The traditional DIY approach would be to use a potentiometer, but that creates an immediate problem: Potentiometers have absolute positions, which can't be changed by software. The solution was to use a rotary encoder instead. Encoders only report relative movement, which is exactly what I needed. Turn it clockwise and the volume goes up, turn it counterclockwise and it goes down. The phone and knob stay perfectly synchronized because they're both just sending increment/decrement commands to the same underlying volume system.
I added a ring of LEDs around the encoder to provide immediate visual feedback of the current volume level. These LEDs show the actual system volume, creating a cohesive experience where the physical interface always reflects the actual state. Whether you adjust volume from the phone or the knob, the LED ring updates instantly. Getting this synchronization working seamlessly required careful coordination of different firmwares, but the end result feels completely natural. The VolumeBrick also supports various intuitive gestures: single click for play/pause, double-click to skip tracks, triple-click for previous track, and long press to enter pairing mode.
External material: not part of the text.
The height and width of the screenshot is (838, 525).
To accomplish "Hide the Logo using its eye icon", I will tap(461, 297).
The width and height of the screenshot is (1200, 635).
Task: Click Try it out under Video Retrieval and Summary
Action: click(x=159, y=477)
The VolumeBrick works closely with the BluetoothBrick to maintain perfect synchronization across all volume control methods. The BluetoothBrick handles the heavy lifting of communicating with the DSP, writing register values over I2C to adjust volume levels and implement the variable bass management system I described in the speakers post.
This coordination is more complex than it sounds. Directly writing DSP registers while audio is streaming creates extremely loud pop noises that would make users jump. They result from instant discontinuities in the audio signal that get amplified by later processing stages like high-pass filtering. The solution is a feature called "safeload," which allows you to stage register changes and apply them during zero-crossing points in the audio signal. Getting safeload working properly was quite difficult. The ADAU1701 DSP requires specific timing and sequencing for these operations, and I spent days debugging before finally achieving pop-free parameter changes during playback. The result is seamless: Turn the knob or adjust from your phone, let the system automatically manage bass levels, and everything transitions smoothly without any audible artifacts.
Press a blue button

For the microcontroller, I chose an ATtiny417. It's cheap and has just enough pins for the encoder, i2c, and the LEDs. But most importantly, it can drive all those LEDs directly from its powerful GPIO pins without needing MOSFETs or dedicated LED drivers. The ATtiny417 runs on 5V with a generous overall current limit, meaning I could just use simple current-limiting resistors for each LED pair and call it done.
People now pick up the speaker, turn the knob, and everything responds exactly as they expect. That seamless integration took far more engineering effort than anyone realizes. Users don't even think about it, but that's kind of the whole point of intuitive design.